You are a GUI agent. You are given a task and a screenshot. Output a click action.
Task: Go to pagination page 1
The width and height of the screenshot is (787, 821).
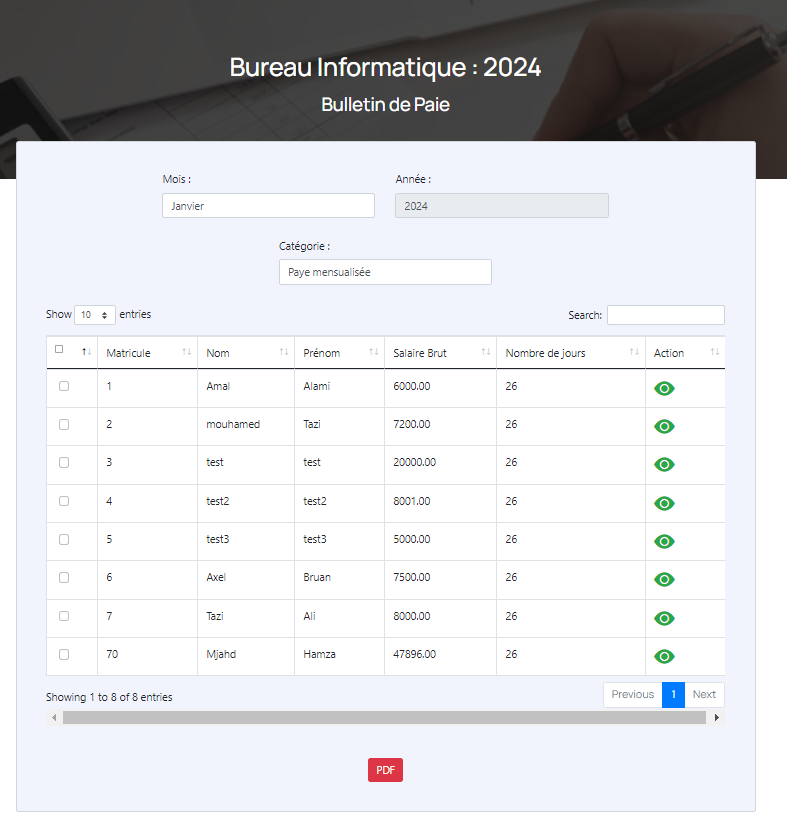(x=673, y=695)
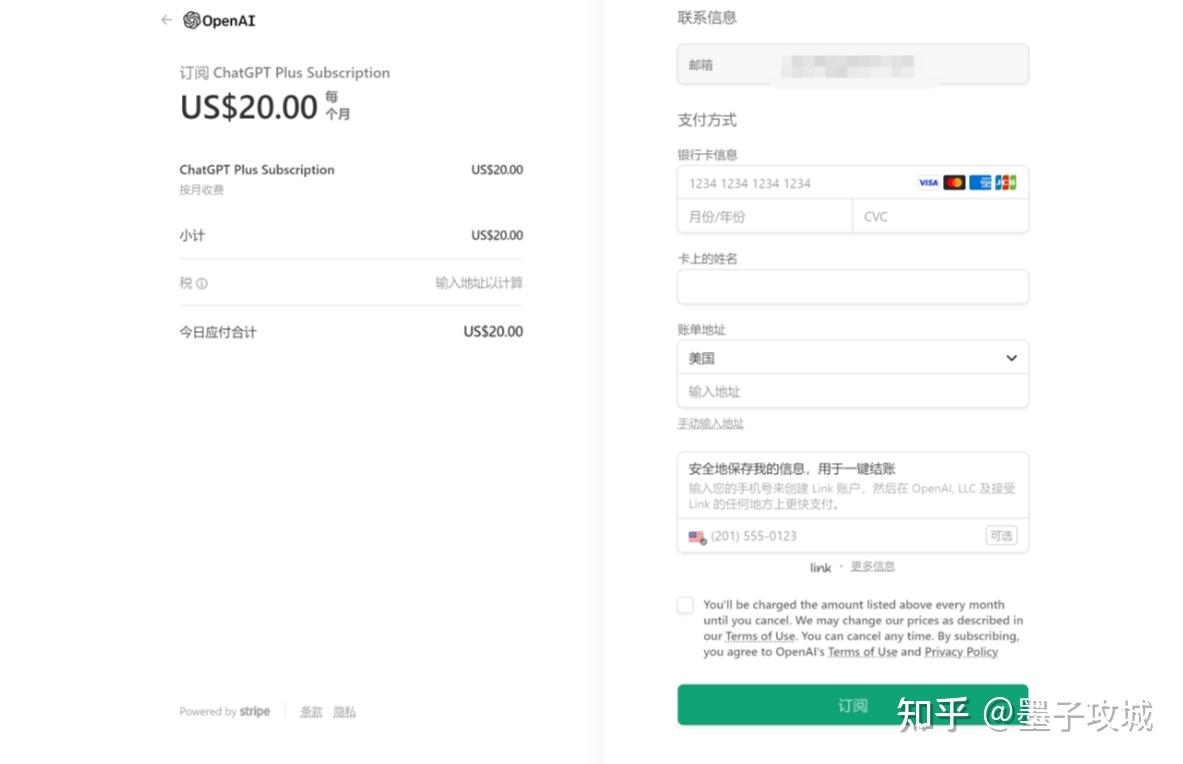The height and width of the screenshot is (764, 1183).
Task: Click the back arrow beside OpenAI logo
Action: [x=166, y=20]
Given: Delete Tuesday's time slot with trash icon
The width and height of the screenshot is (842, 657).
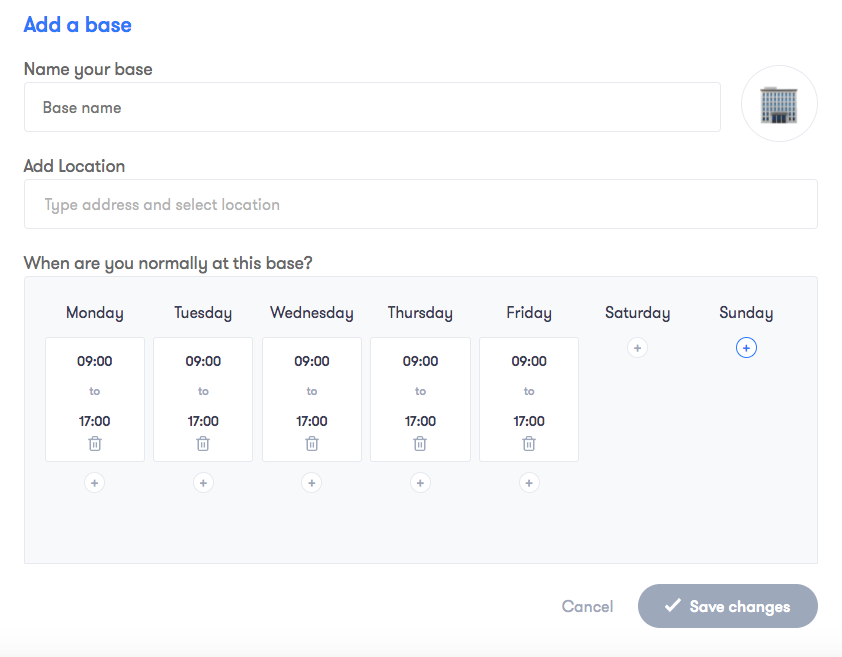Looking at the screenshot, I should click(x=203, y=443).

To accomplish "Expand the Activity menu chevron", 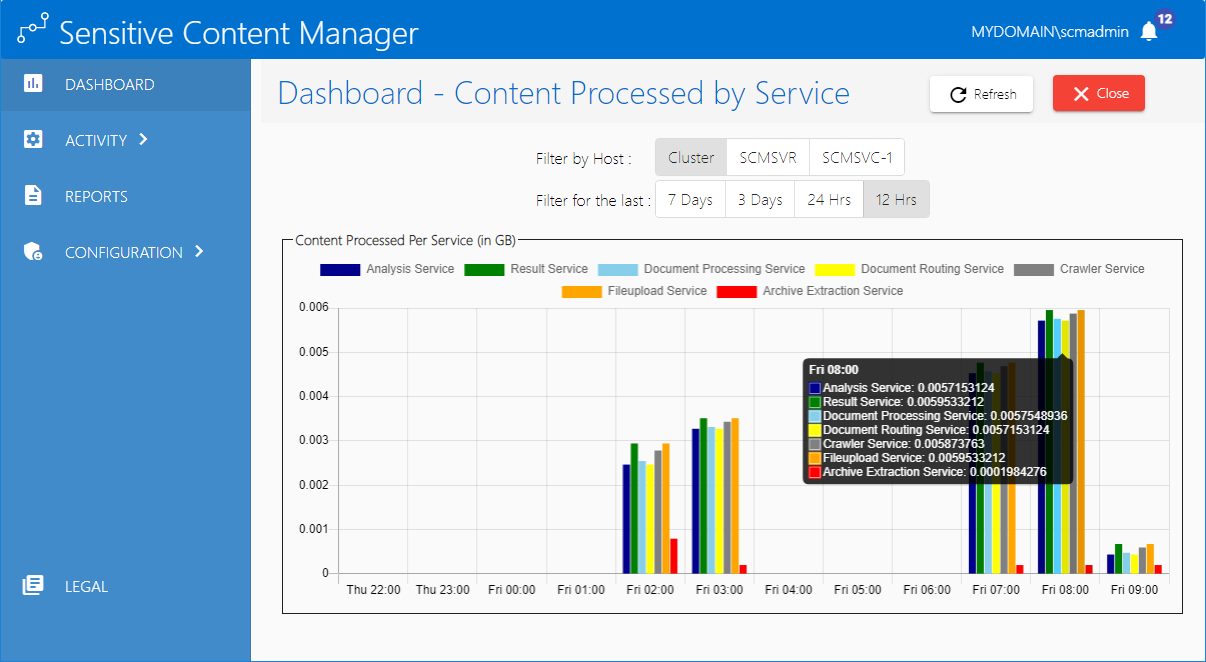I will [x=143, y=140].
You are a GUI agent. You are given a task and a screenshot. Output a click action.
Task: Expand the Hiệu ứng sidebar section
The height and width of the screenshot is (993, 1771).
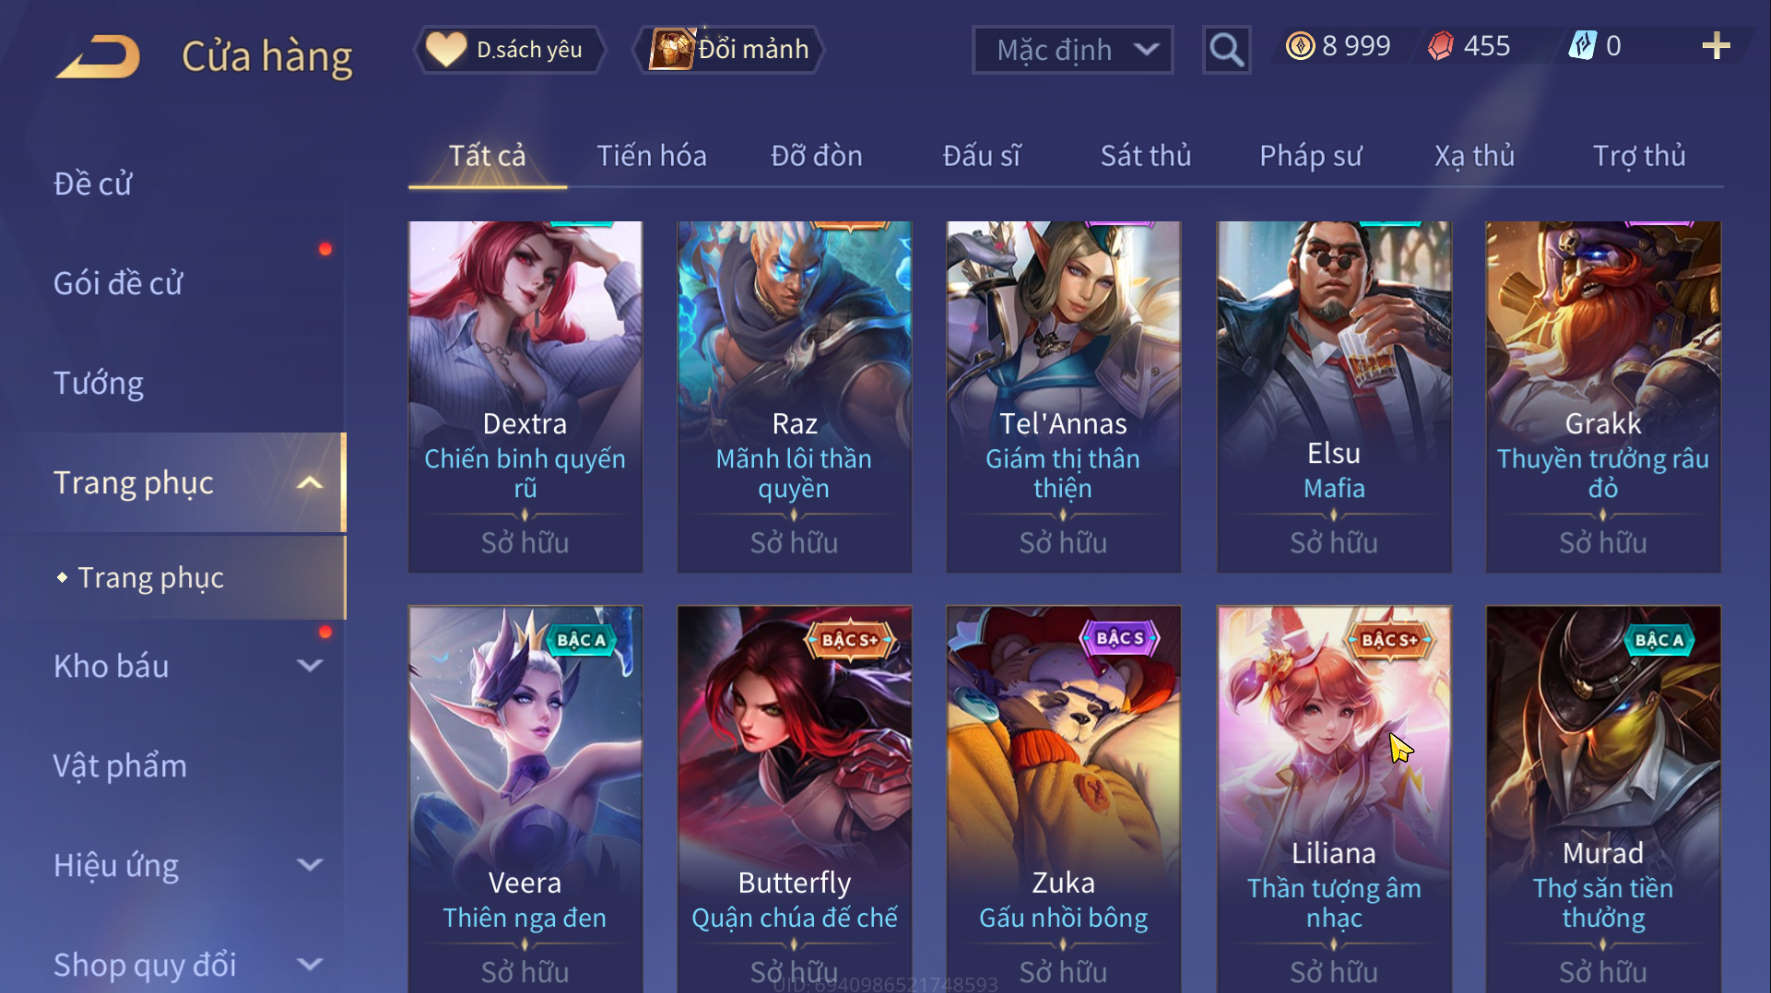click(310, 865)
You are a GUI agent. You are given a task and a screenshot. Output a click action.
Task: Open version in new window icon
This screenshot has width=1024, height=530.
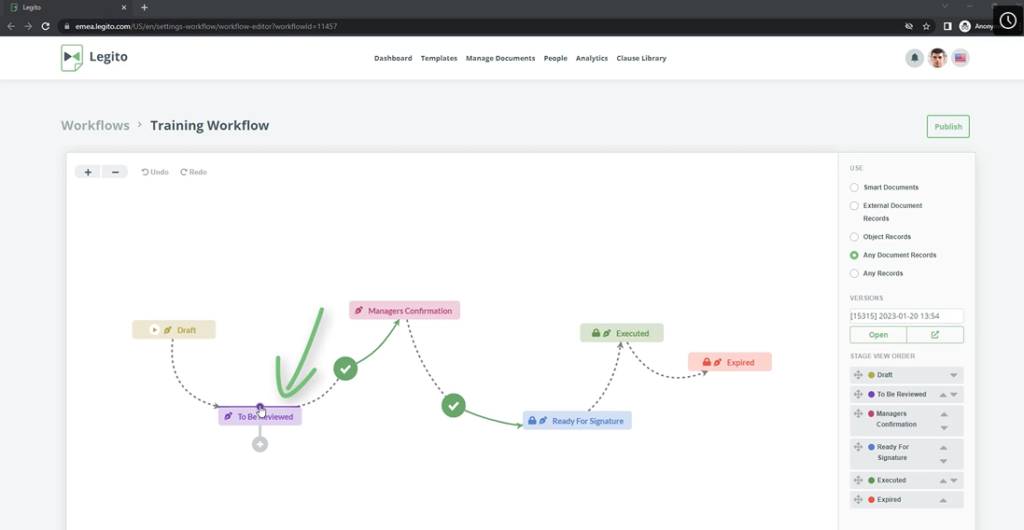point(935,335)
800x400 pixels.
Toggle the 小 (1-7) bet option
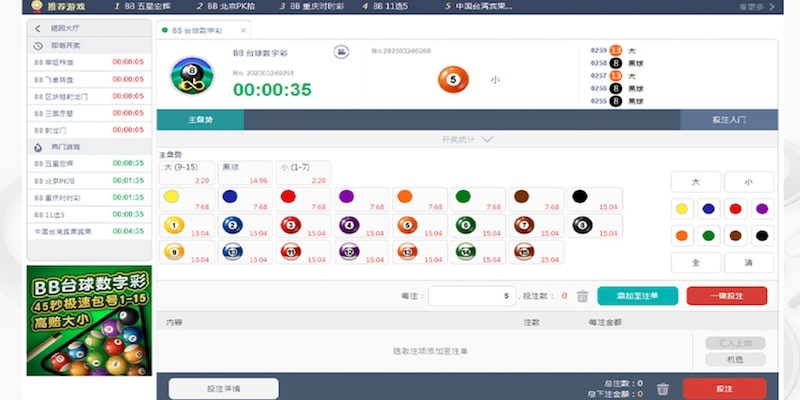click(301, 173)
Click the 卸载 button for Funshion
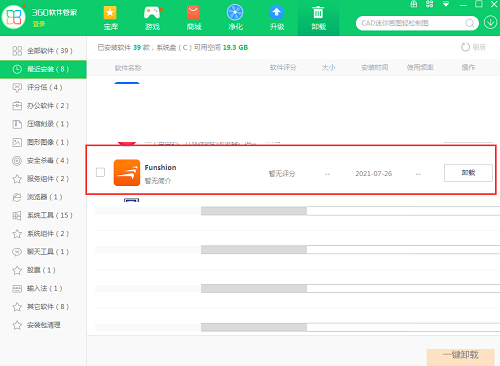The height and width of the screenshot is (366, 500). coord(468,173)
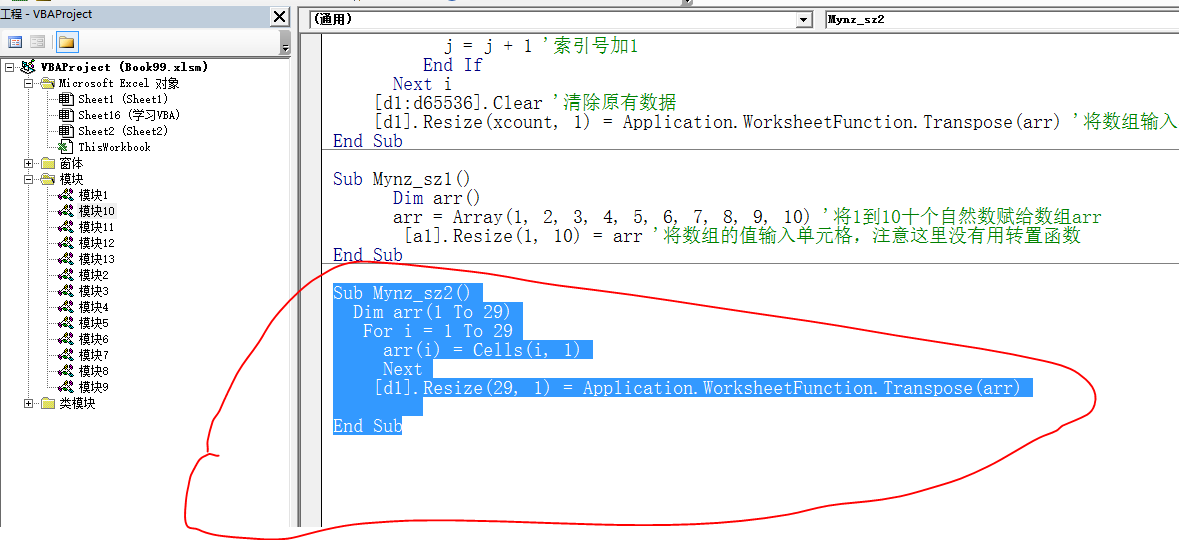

▬▬▬▬▬▬

What you will do
Only the lines from the line with "800x400 pixels." to the end of the records should be repeated, exactly and without pictures.

Response area
800x400 pixels.
Toggle the 小 (1-7) bet option
click(301, 173)
Click the 卸载 button for Funshion
The height and width of the screenshot is (366, 500). coord(468,173)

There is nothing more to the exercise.